Necessary Conditions and Sufficient Conditions for Finding a Common Fixed Point of a Family of Maps Using a Distributed Algorithm

This paper is concerned with necessary conditions and sufficient conditions which ensure convergence of a distributed algorithm for computing a common fixed point of a family of m > 1 nonlinear maps M i : ℝn → ℝn. Each agent i knows the map M i and receives entries of the state vectors of its current neighbors at each time t. Using only this information, each agent recursively updates its own estimate of a common fixed point.
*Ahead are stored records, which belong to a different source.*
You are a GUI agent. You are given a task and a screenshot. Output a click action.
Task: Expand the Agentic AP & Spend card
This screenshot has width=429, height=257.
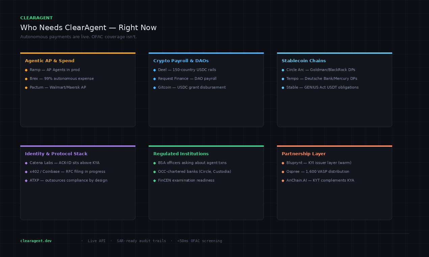50,61
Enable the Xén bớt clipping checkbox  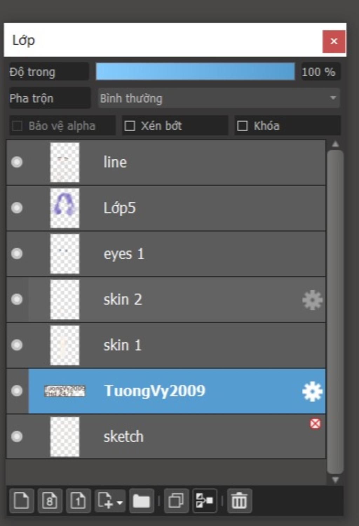click(x=130, y=126)
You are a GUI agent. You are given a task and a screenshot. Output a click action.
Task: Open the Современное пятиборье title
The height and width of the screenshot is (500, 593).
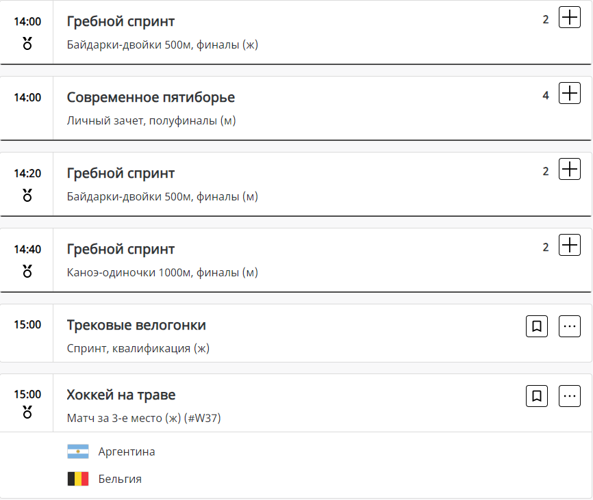pos(151,97)
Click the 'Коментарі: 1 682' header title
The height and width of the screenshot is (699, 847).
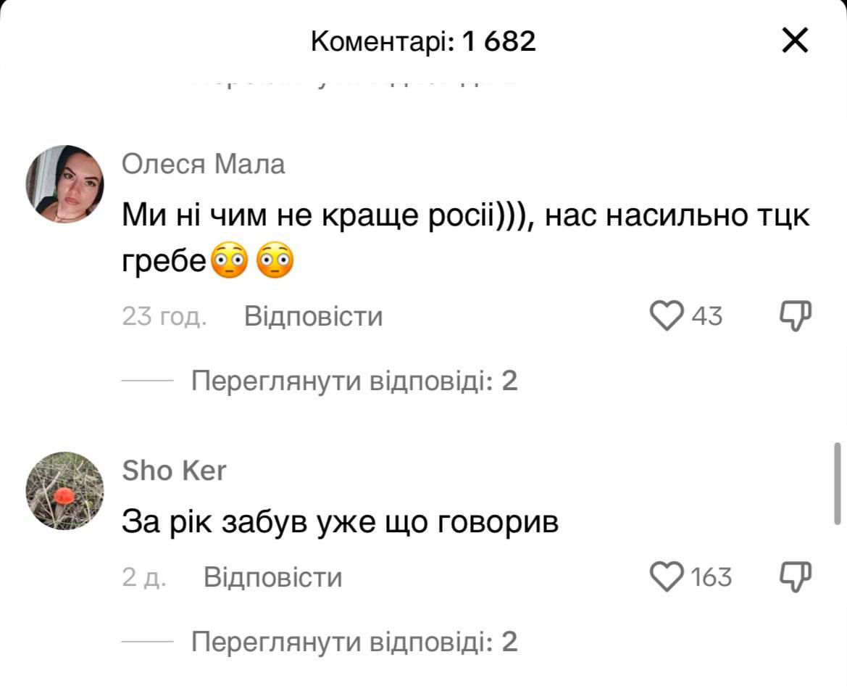(x=423, y=42)
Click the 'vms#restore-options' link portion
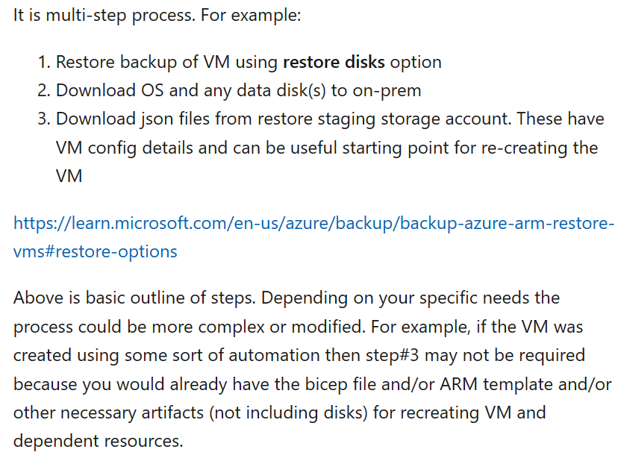 [x=96, y=251]
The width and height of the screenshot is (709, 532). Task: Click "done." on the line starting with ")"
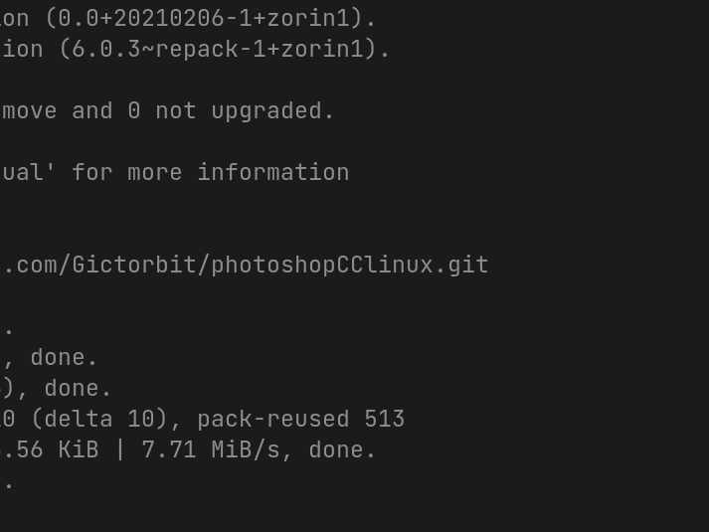[x=78, y=388]
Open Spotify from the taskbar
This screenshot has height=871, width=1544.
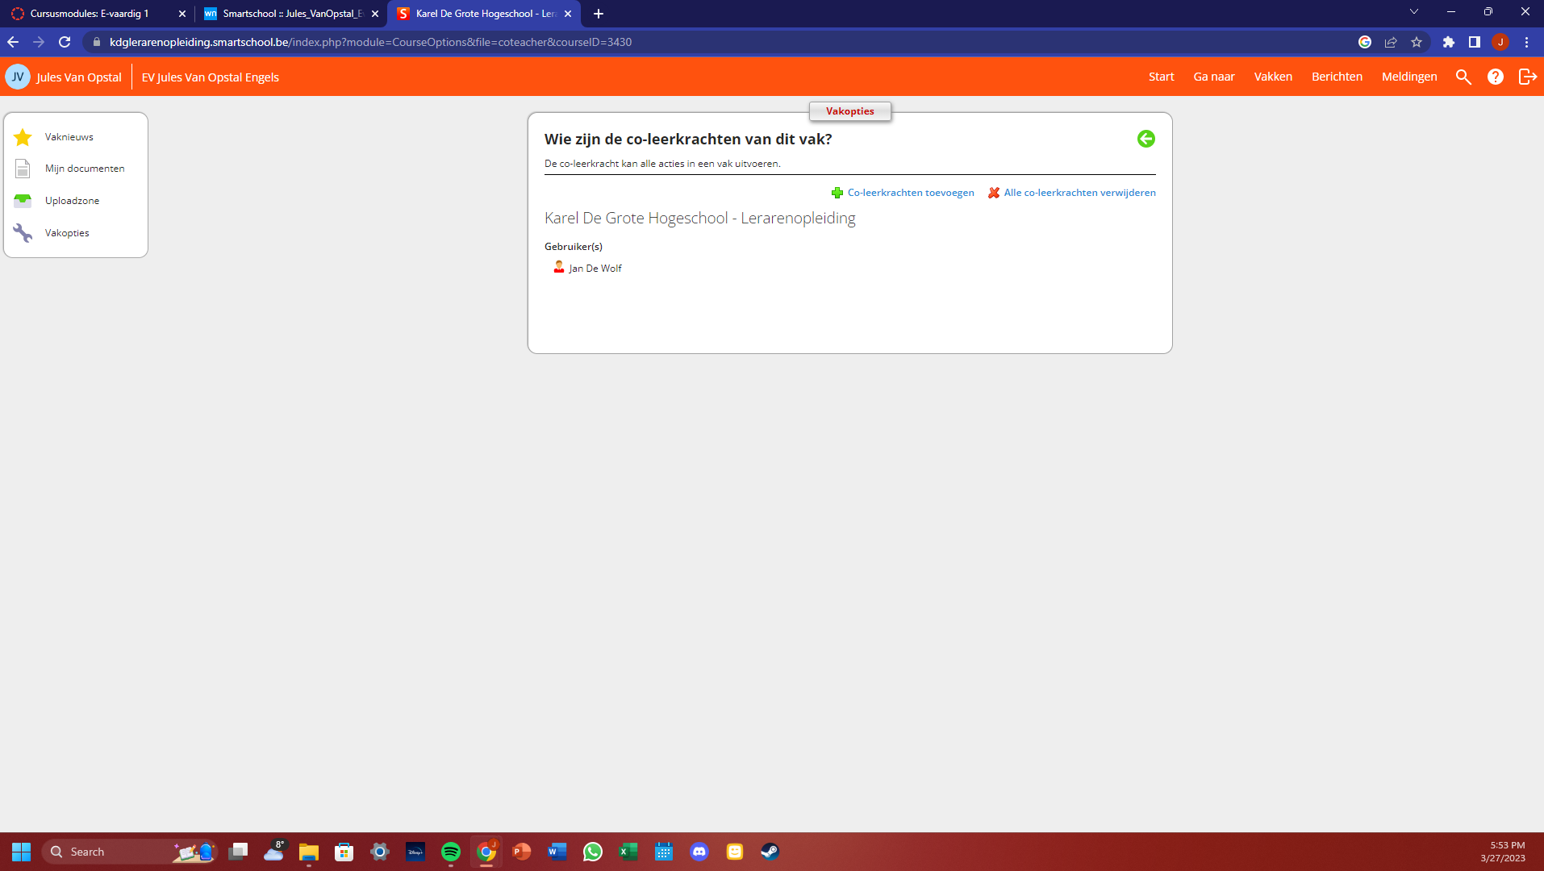click(x=450, y=852)

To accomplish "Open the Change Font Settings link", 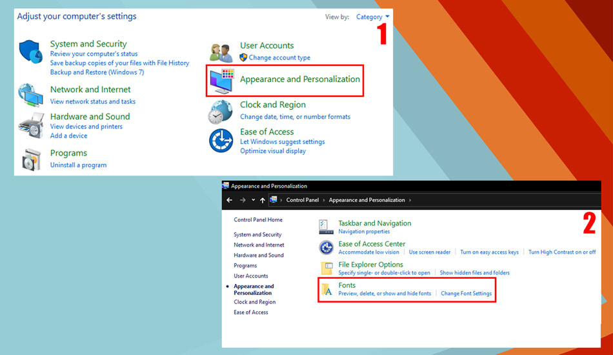I will 466,294.
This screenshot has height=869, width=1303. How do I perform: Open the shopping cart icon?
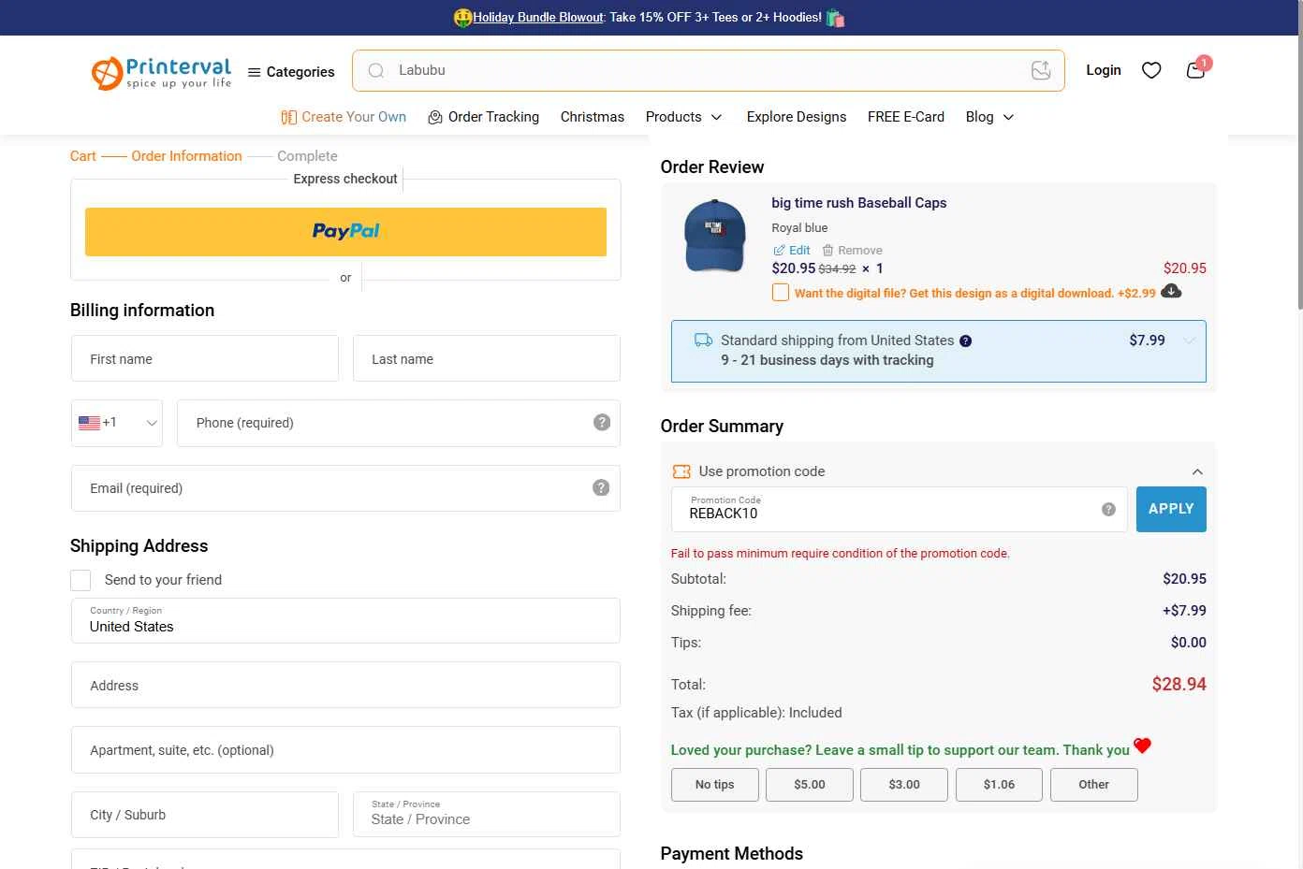click(1195, 70)
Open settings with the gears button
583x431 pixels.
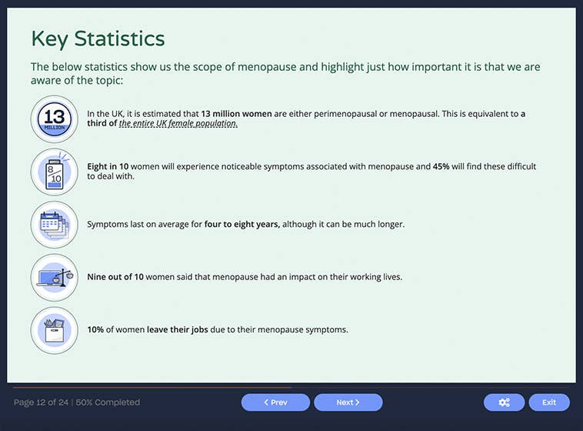coord(504,403)
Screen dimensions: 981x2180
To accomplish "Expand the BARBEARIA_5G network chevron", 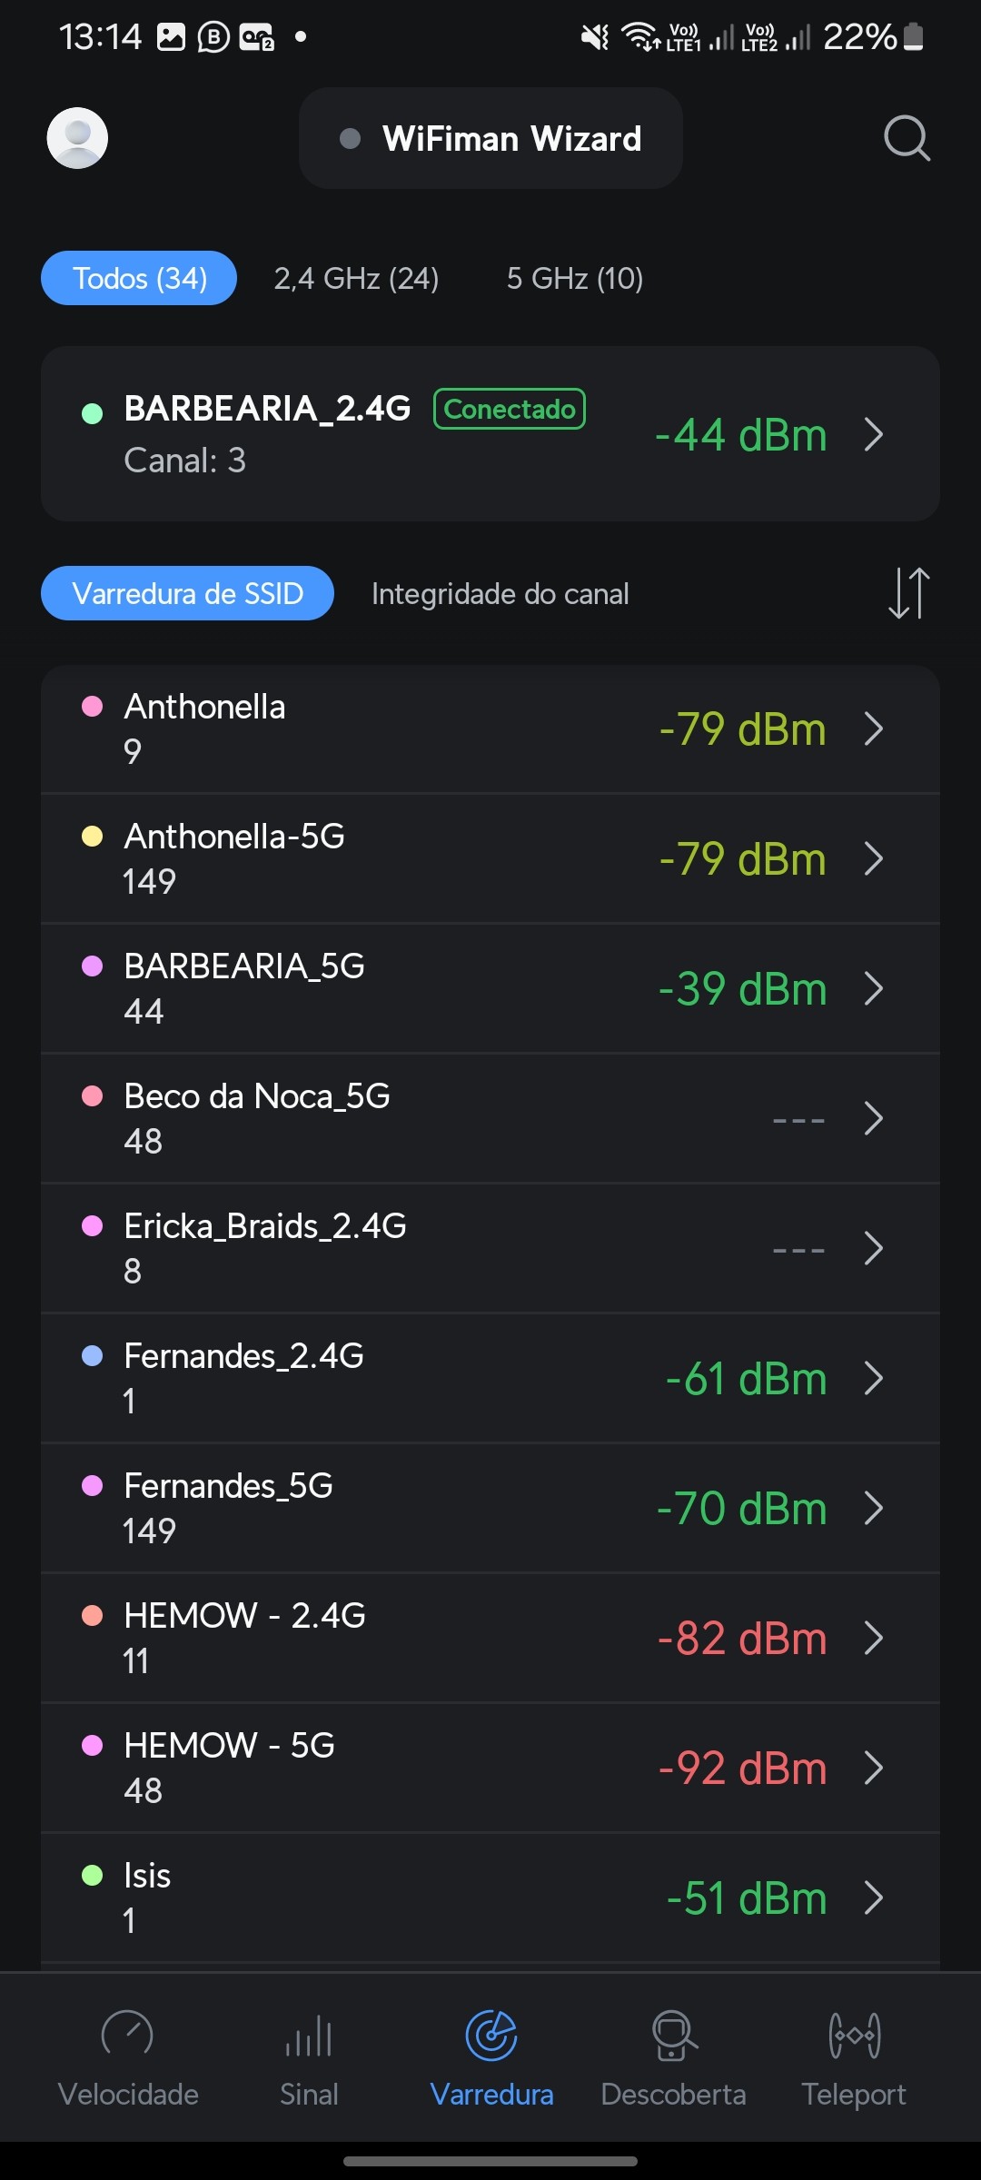I will pyautogui.click(x=874, y=988).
Under the assumption of "non-redundancy," and for arbitrary nonlinear maps M i , it is shown that a nonuniformly strongly connected sequence of neighbor graphs is necessary to ensure the distributed algorithm causes all agent estimates to converge to the same common fixed point. Furthermore, sufficient conditions requiring that the maps M i be paracontractions are provided which ensure all agent estimates to converge to the same common fixed point. In the case considering doubly stochastic weight matrices and maps M i which are paracontractions with respect to the 2-norm, both necessary and sufficient conditions are provided. Finally, necessary and sufficient conditions are given which relax the condition of "non-redundancy" and allow for more complicated interactions between the sequence of neighbor graphs and the sets of fixed points.